What to work on:
Render as a numbered list, omitting blank lines, only the records beginning with the line that contains "Open the Quét Barcode dropdown" and continuing through the end of the records.

Raw records:
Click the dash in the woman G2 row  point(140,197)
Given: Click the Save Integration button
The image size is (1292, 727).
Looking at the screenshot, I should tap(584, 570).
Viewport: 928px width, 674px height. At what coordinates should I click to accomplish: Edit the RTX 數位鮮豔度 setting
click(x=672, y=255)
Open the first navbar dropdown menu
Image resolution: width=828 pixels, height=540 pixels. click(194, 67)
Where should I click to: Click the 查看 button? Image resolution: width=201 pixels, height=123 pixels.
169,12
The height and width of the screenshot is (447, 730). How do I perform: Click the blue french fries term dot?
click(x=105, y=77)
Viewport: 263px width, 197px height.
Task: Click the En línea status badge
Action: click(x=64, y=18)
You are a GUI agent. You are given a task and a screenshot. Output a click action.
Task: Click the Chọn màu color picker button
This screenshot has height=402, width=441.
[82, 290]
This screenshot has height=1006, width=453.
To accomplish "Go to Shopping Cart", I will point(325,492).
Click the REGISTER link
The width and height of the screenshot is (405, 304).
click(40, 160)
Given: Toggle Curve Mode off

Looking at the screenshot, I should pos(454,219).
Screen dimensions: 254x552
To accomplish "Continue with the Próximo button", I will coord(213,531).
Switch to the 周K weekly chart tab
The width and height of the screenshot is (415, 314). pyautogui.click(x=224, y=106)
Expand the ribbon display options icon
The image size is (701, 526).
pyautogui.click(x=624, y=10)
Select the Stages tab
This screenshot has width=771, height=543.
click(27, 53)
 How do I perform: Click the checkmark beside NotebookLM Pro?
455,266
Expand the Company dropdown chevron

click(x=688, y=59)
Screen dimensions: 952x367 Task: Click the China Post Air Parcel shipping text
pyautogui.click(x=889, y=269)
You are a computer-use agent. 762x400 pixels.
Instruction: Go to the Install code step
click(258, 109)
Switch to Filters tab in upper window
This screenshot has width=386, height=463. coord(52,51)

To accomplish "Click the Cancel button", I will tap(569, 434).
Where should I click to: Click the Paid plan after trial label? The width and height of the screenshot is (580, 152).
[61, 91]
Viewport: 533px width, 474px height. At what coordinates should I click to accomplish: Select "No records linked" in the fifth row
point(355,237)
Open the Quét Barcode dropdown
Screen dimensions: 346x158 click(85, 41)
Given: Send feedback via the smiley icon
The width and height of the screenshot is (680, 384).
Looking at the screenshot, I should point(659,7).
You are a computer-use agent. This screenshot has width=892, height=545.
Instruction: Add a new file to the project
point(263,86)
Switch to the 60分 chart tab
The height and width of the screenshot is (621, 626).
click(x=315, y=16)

Full output:
1. Open the Quét Barcode dropdown
2. Screen dimensions: 346x158 click(85, 41)
3. Given: Send feedback via the smiley icon
4. The width and height of the screenshot is (680, 384).
5. Looking at the screenshot, I should point(659,7).
6. You are a computer-use agent. This screenshot has width=892, height=545.
7. Instruction: Add a new file to the project
8. point(263,86)
9. Switch to the 60分 chart tab
10. The height and width of the screenshot is (621, 626).
11. click(x=315, y=16)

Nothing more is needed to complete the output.